— EXERCISE GOAL —
Write out the listing below character for character, though without its pictures.

+++ WORKING DATA +++

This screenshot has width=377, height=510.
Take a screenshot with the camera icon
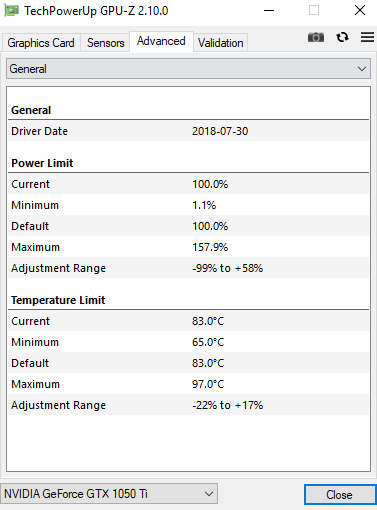(316, 37)
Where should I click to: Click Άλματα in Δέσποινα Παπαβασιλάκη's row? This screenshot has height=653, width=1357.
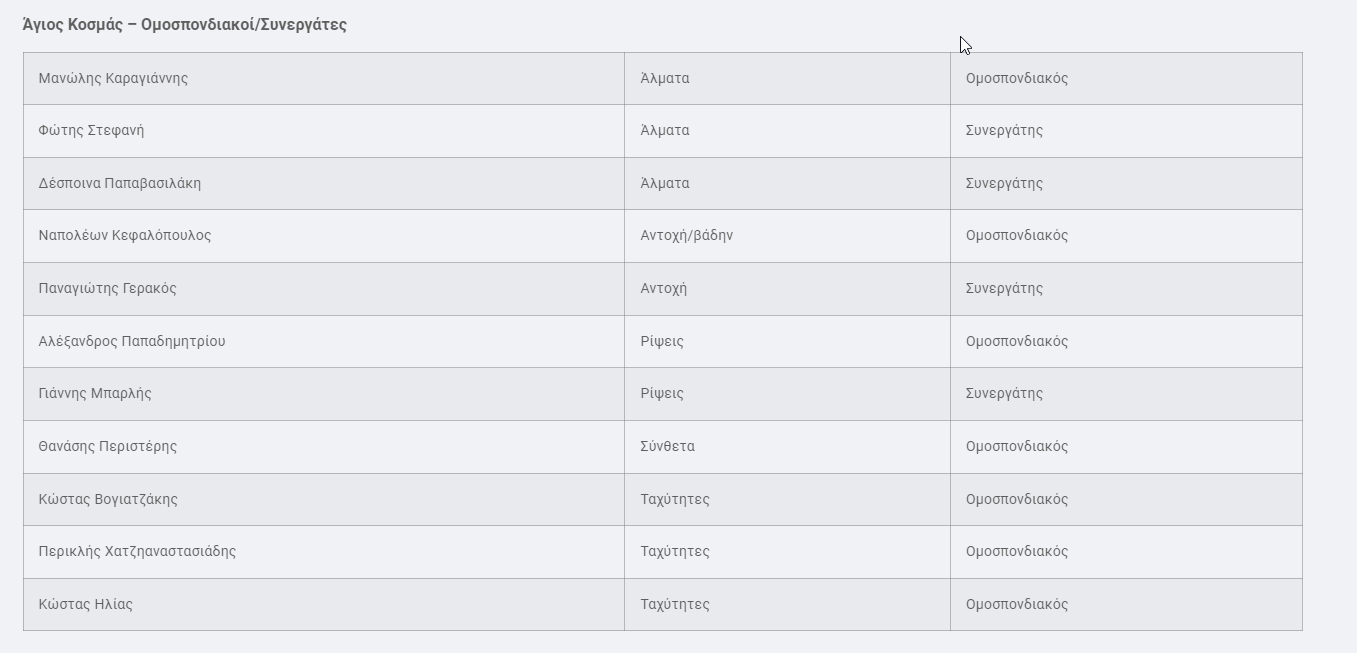(x=665, y=183)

+++

— ANSWER SECTION —
This screenshot has width=377, height=510.
Take a screenshot with the camera icon
(316, 37)
Where should I click to: Click Άλματα in Δέσποινα Παπαβασιλάκη's row? This screenshot has height=653, width=1357.
(x=665, y=183)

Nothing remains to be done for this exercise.